The Persian inscription on this blade is dated 1264 in the Hijra calendar, which equates to 1847 in the Christian calendar; it is also dated using the arabic numbers for 1847, a most unusual practice. The Persian inscription literally translates as follows:

' The blade of this sword will shine if it is used for the right cause.
With the wrong cause, it will rust and the rust will become its scabbard'

(With thanks to Mrs Zohreh Waibel for providing this translation)

It is assumed that this sword was presented to Admiral (then Captain) Robert Fitzroy, but for what reason is unknown.

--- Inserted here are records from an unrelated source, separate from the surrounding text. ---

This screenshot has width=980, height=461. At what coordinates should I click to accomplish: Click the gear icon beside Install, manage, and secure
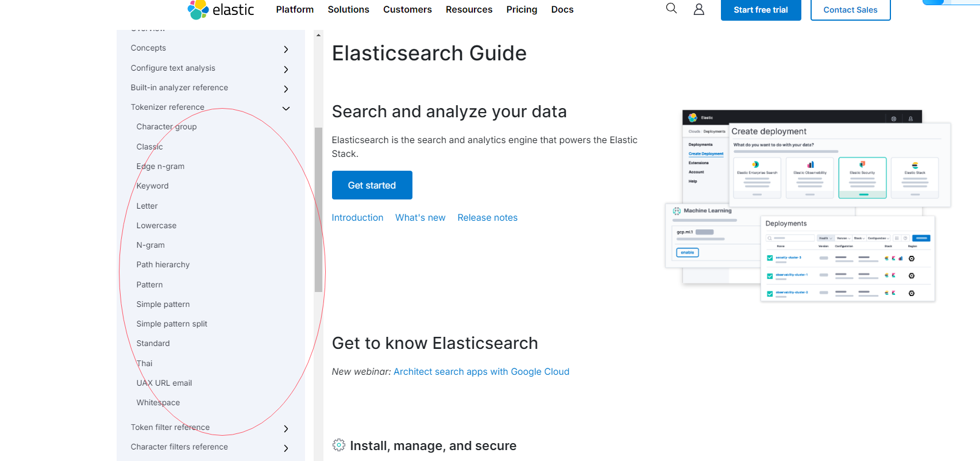[339, 445]
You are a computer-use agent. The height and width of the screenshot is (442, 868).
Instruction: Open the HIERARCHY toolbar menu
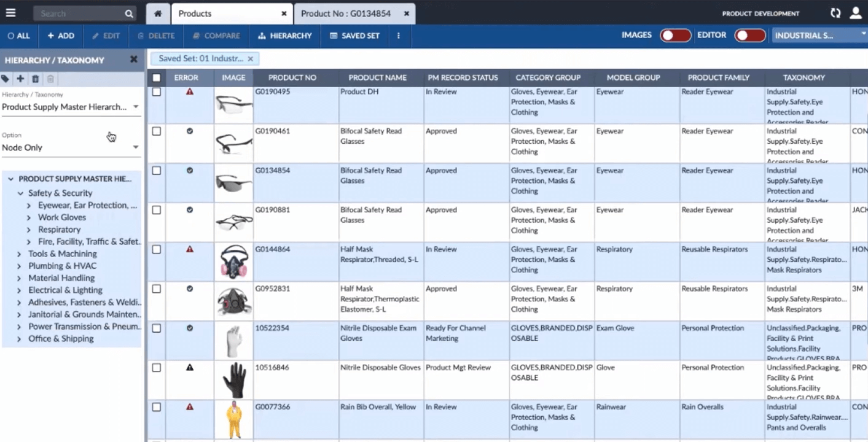pos(284,36)
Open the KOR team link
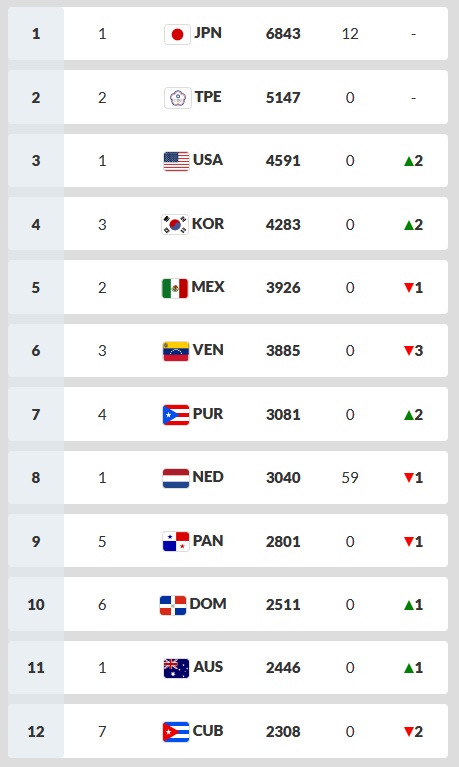 click(x=208, y=224)
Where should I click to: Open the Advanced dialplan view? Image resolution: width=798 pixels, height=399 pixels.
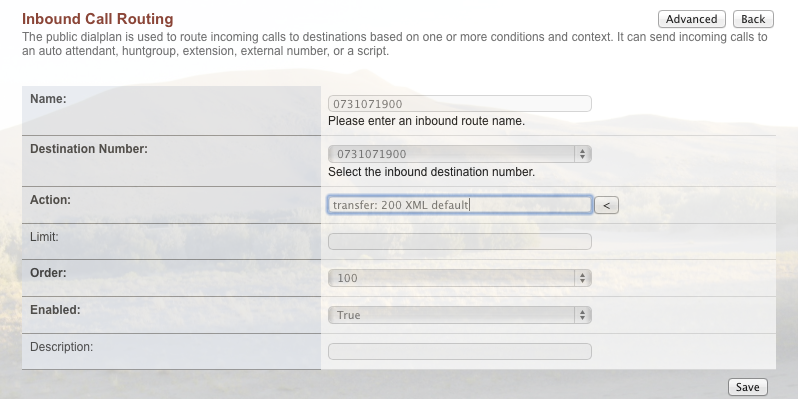pos(692,19)
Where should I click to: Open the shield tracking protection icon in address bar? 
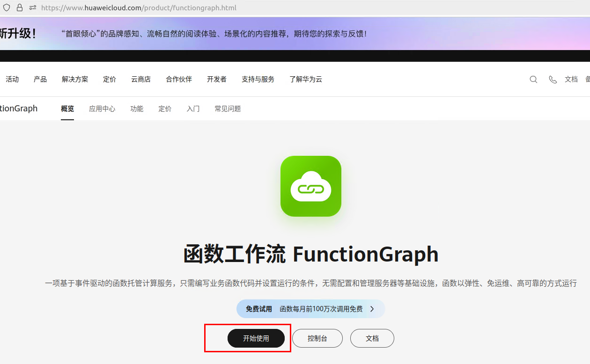click(6, 7)
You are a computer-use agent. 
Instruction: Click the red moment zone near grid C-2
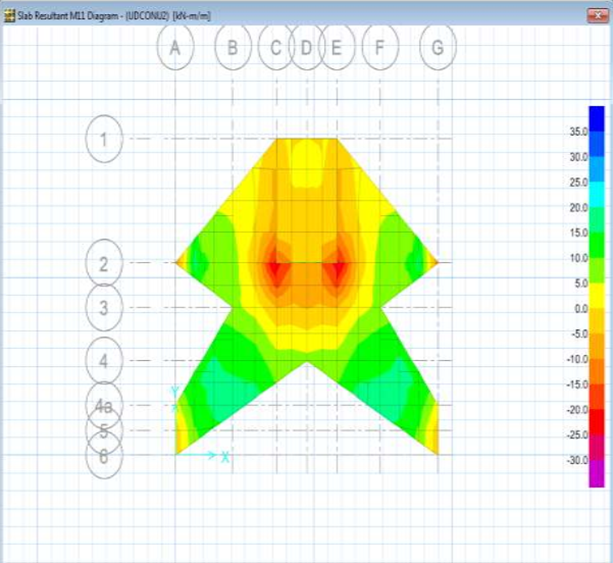point(277,268)
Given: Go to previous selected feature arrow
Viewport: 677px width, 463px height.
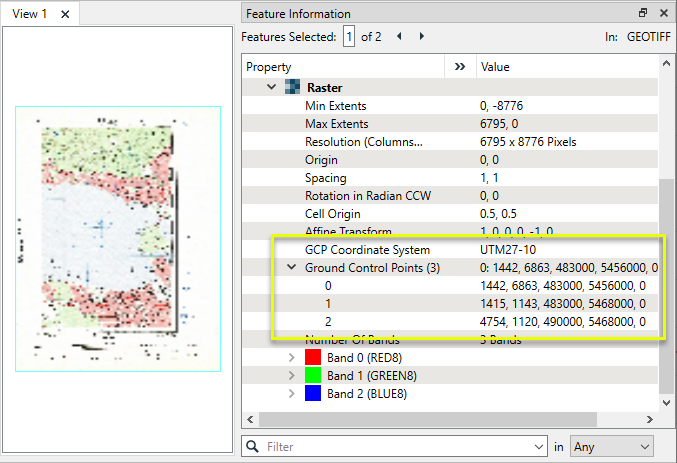Looking at the screenshot, I should pos(400,36).
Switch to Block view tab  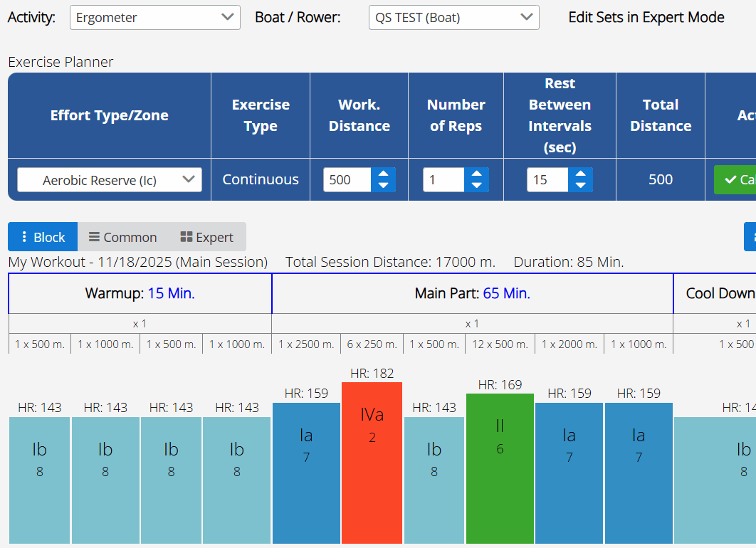[x=43, y=237]
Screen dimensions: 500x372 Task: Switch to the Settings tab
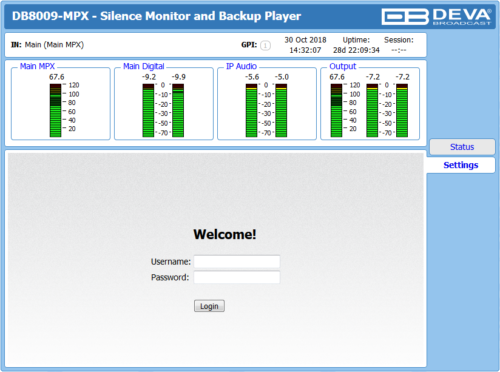[461, 165]
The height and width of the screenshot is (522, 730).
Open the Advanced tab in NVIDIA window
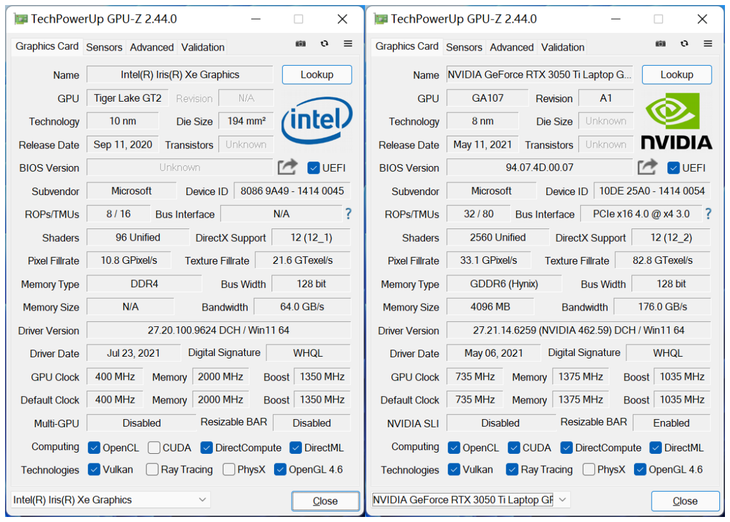click(512, 47)
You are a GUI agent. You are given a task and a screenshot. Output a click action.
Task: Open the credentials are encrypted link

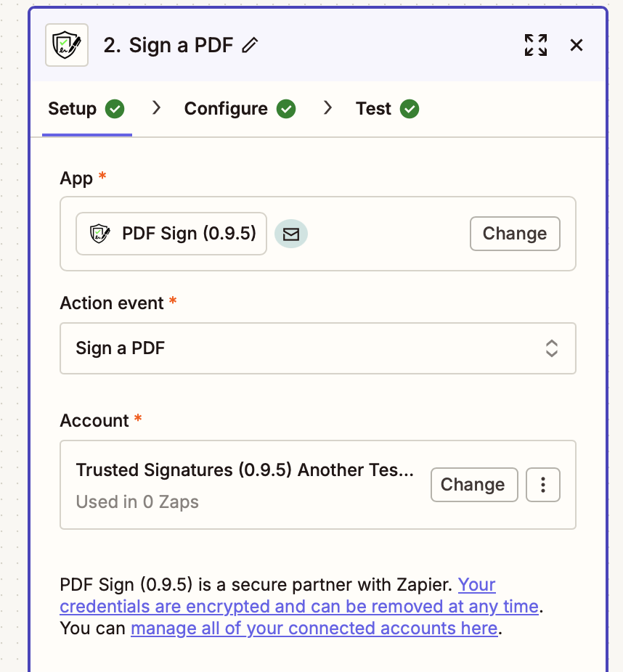pyautogui.click(x=298, y=606)
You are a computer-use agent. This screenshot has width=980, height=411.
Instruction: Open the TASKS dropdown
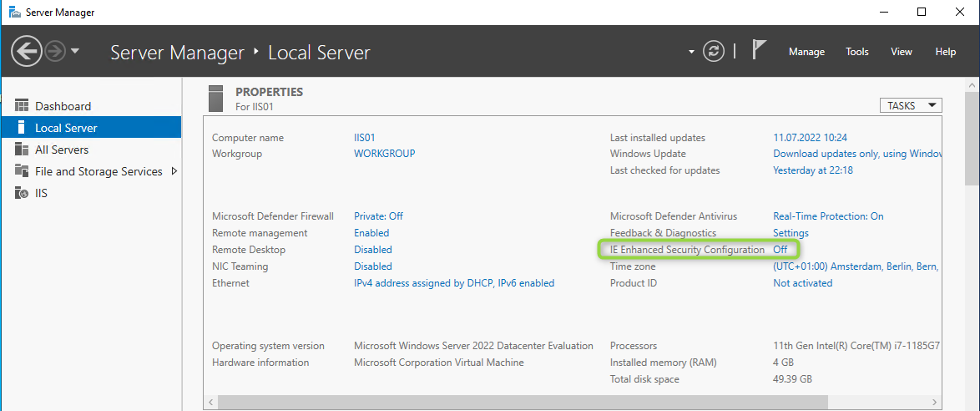910,106
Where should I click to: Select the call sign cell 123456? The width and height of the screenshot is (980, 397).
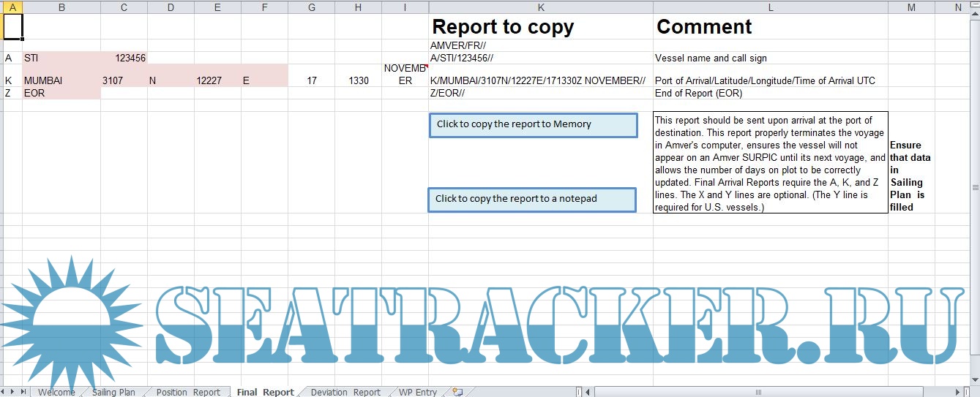pyautogui.click(x=124, y=58)
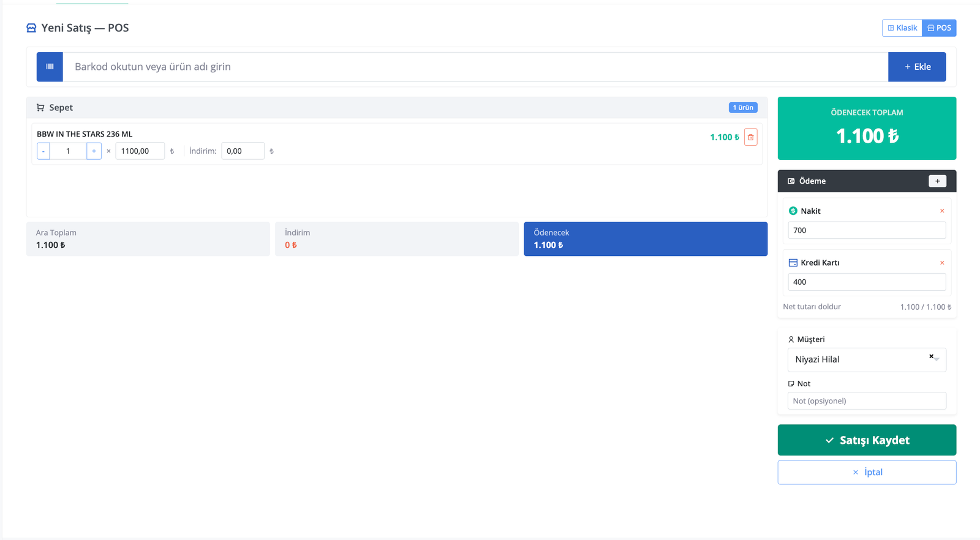Click the Ekle add product button
The image size is (980, 540).
click(917, 67)
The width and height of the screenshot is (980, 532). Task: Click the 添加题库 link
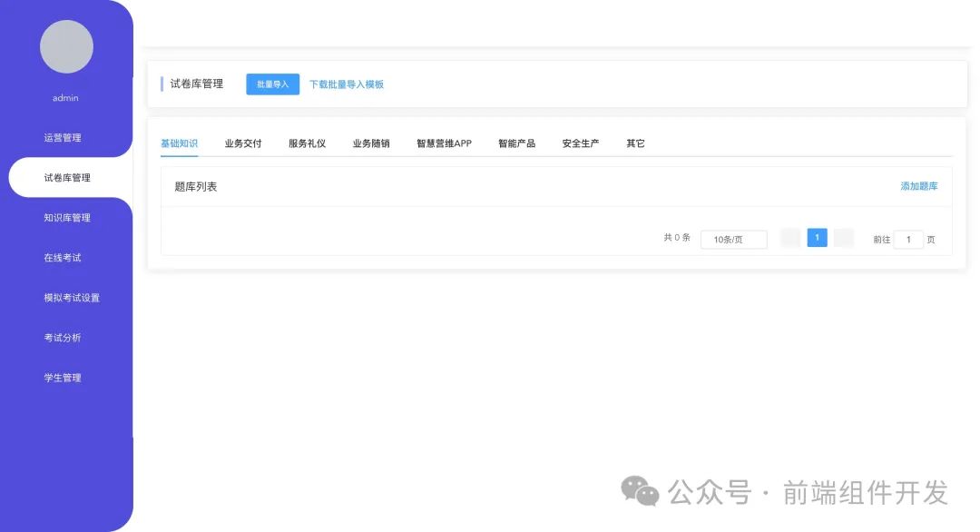pos(918,185)
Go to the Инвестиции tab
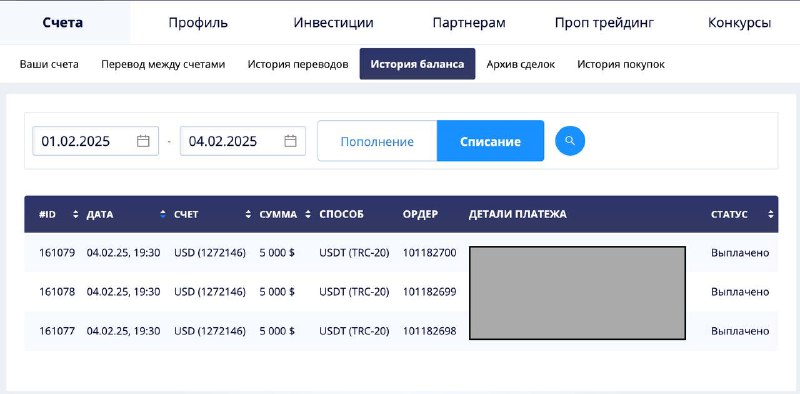This screenshot has width=800, height=394. click(x=333, y=23)
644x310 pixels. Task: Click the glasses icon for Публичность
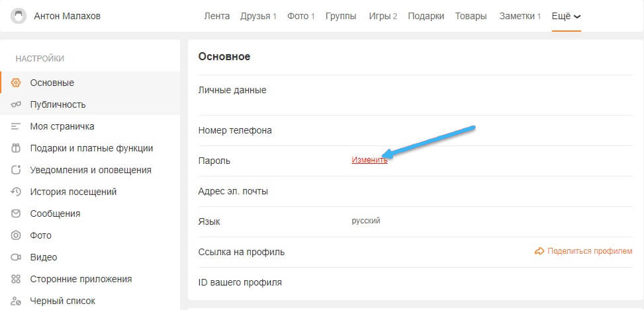click(x=17, y=104)
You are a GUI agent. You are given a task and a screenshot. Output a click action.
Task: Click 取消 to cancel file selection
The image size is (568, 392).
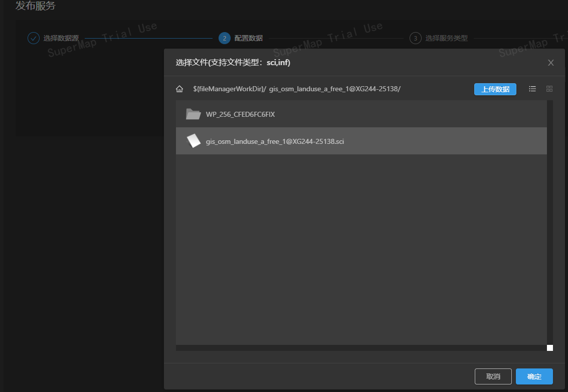coord(493,376)
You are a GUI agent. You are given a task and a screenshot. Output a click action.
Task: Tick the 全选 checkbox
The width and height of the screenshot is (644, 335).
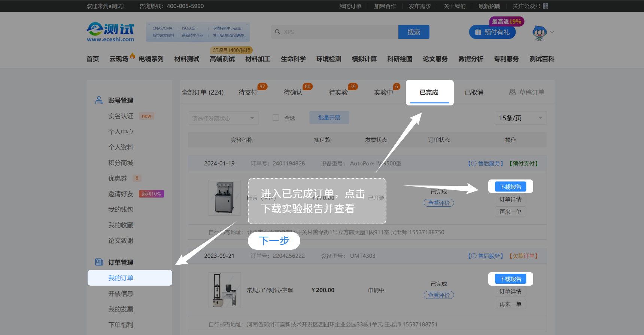(276, 118)
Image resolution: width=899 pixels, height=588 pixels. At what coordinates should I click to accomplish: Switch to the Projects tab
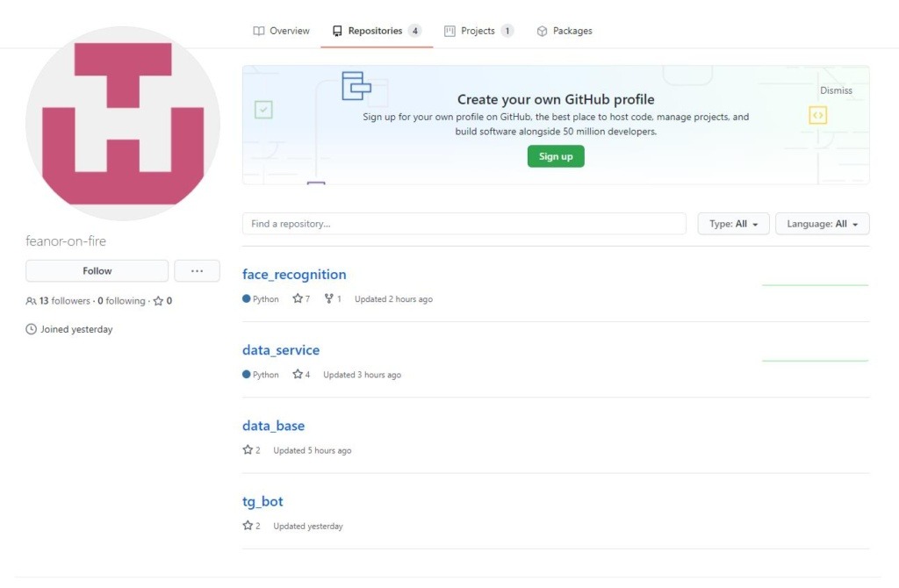[x=478, y=31]
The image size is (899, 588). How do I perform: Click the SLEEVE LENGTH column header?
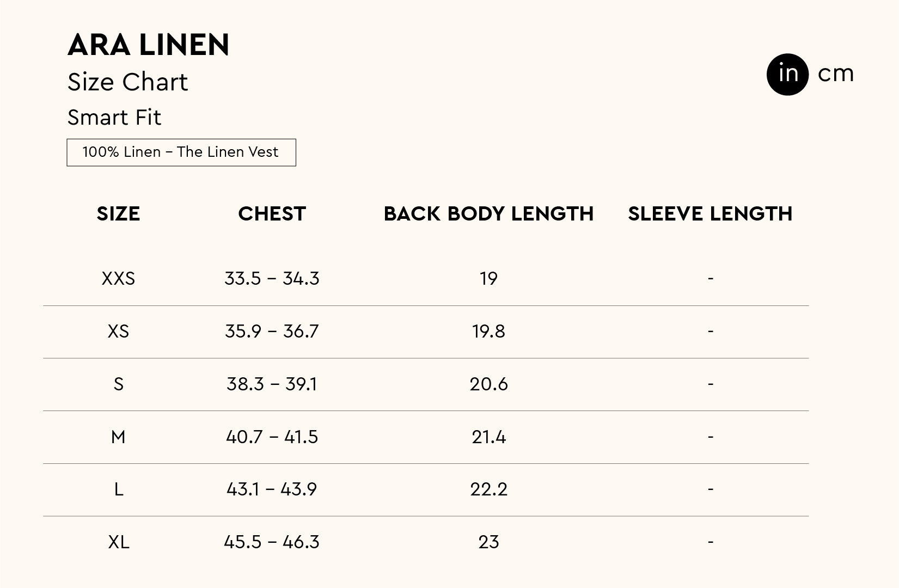coord(710,214)
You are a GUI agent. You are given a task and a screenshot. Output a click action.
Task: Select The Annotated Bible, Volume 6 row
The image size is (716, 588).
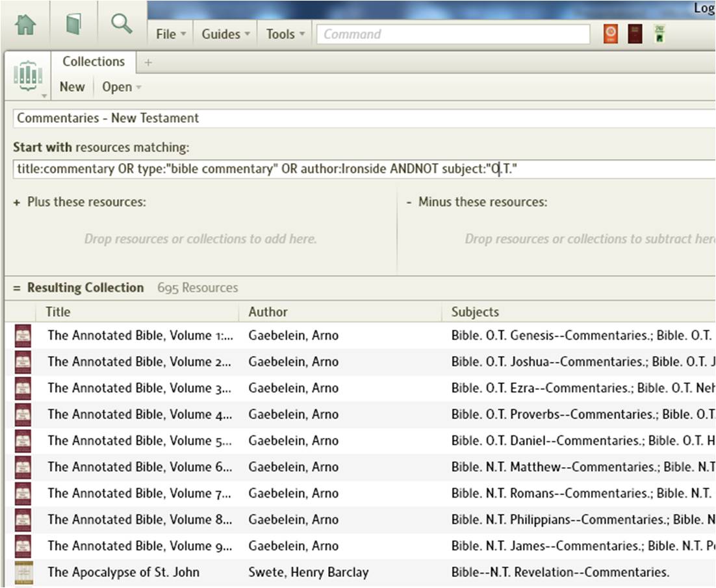[139, 467]
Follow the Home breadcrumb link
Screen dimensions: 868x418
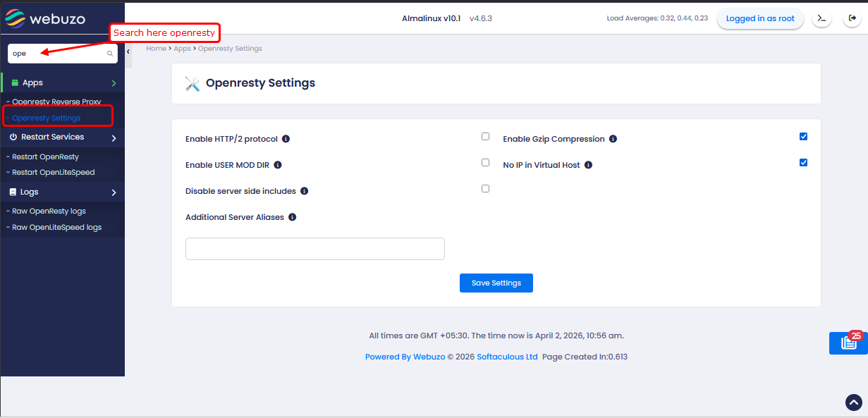pos(156,49)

Hardinge was certainly an uncle by marriage and Fitzroy served as his private secretary for a short time in 1851. The omission of Fitzroy's rank might suggest that it was presented to him in a civil capacity, whilst naval elements of the scabbard, which bear certain similarities to that which was ordered for flag officers in 1842, might allude to his naval background. The hilt was no doubt acquired in India by Lord Hardinge and mounted on his intructions by Henry Wilkinson.

Sir Henry Hardinge, first Viscount Hardinge of Lahore (1785-1856), field-marshal, born at Wrotham, Kent, 30 March 1785, third son of Henry Hardinge. He was first gazetted in 1799 and went on to see much active service in the Napoleonic campaigns. He was beside Sir John Moore when he received his fatal wound at Corunna, served with Beresford during the Portuguese campaign and with Blucher at Quatre Bras, where he lost his left hand. His services resulted in the award of the Army gold cross with five clasps and he was made a KCB in 1815.

In 1844 he was appointed governor-general of India and, at the end of the following year, the Sikh army having crossed the Sutlej, the first Sikh War had commenced, waiving his right to take supreme command, he served under Gough as second in command throughout the war. On the successful conclusion of that campaign he was raised to the peerage as Viscount Hardinge of Lahore. He returned to England in 1848, was raised to the rank of field-marshal in 1855, and died the following year.

Vice-Admiral Robert Fitzroy (1805-1865), hydrographer and meteorologist, born at Ampton Hall, Suffolk, 5 July 1805, second son of Lord Charles Fitzroy. He entered the Navy from the Royal Naval College in 1819, and after service in the Mediterranean and on the coast of South America, he was appointed to the command of the Beagle. Sailing from Portsmouth in 1831 with Charles Darwin aboard and returning to England in 1836, of this famous voyage little need be said here. In September 1842 he accepted the post of conservator of the River Mersey, but resigned in 1843, on being appointed governor and commander in chief of New Zealand. He was superseded in 1845, returning to England where he was appointed superintendent of Woolwich Dockyard in 1848. He was appointed in 1849 to the command of the frigate Arrogant, but retired from active service the following year. In 1851 he served briefly as private secretary to his uncle, Lord Hardinge. Advanced in 1857 to the rank of rear-admiral and to vice-admiral in 1863, both on the retired list, he committed suicide in 1865.